» TASK TO CARRY OUT: Retype, word for word, every line of the records below starting at the one that contains "Open the README" and ending at the one that contains "538x302 pixels."; include both of those lines and nothing more.

» GIVEN DATA:
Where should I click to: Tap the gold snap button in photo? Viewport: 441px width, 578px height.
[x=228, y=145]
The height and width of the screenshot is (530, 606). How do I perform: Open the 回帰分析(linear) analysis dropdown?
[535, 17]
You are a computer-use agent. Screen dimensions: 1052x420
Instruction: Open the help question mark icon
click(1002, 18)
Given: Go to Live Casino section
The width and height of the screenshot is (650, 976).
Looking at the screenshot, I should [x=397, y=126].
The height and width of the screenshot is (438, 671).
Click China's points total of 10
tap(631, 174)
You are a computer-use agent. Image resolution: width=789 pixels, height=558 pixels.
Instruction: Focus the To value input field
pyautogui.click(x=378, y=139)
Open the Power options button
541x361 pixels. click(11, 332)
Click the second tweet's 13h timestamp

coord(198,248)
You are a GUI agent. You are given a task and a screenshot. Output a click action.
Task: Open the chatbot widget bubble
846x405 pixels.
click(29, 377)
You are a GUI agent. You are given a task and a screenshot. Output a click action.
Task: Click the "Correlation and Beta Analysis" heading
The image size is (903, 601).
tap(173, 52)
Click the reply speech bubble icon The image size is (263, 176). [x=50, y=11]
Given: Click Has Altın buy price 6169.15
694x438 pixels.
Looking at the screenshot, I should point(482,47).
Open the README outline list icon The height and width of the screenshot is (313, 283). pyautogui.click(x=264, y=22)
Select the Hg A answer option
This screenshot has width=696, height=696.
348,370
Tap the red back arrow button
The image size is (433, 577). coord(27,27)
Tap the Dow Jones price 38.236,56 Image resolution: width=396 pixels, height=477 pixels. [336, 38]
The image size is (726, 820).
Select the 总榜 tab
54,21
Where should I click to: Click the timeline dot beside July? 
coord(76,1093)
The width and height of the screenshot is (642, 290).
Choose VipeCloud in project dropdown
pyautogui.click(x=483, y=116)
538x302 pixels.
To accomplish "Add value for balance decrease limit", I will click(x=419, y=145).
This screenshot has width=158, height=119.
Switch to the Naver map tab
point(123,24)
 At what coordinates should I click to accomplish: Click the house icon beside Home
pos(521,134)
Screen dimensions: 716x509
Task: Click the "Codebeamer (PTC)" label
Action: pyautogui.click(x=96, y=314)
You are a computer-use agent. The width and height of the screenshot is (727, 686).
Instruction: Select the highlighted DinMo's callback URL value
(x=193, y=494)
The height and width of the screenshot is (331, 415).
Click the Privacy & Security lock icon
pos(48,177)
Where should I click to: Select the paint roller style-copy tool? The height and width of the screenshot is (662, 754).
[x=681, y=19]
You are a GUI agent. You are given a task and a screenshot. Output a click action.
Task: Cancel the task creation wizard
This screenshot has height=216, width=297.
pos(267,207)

» EXERCISE RESPONSE:
Open the README outline list icon The height and width of the screenshot is (313, 283). pyautogui.click(x=264, y=22)
Select the Hg A answer option
This screenshot has width=696, height=696.
348,370
Tap the red back arrow button
The image size is (433, 577). coord(27,27)
Tap the Dow Jones price 38.236,56 Image resolution: width=396 pixels, height=477 pixels. [336, 38]
The image size is (726, 820).
Select the 总榜 tab
54,21
Where should I click to: Click the timeline dot beside July? 
coord(76,1093)
The width and height of the screenshot is (642, 290).
Choose VipeCloud in project dropdown
pyautogui.click(x=483, y=116)
538x302 pixels.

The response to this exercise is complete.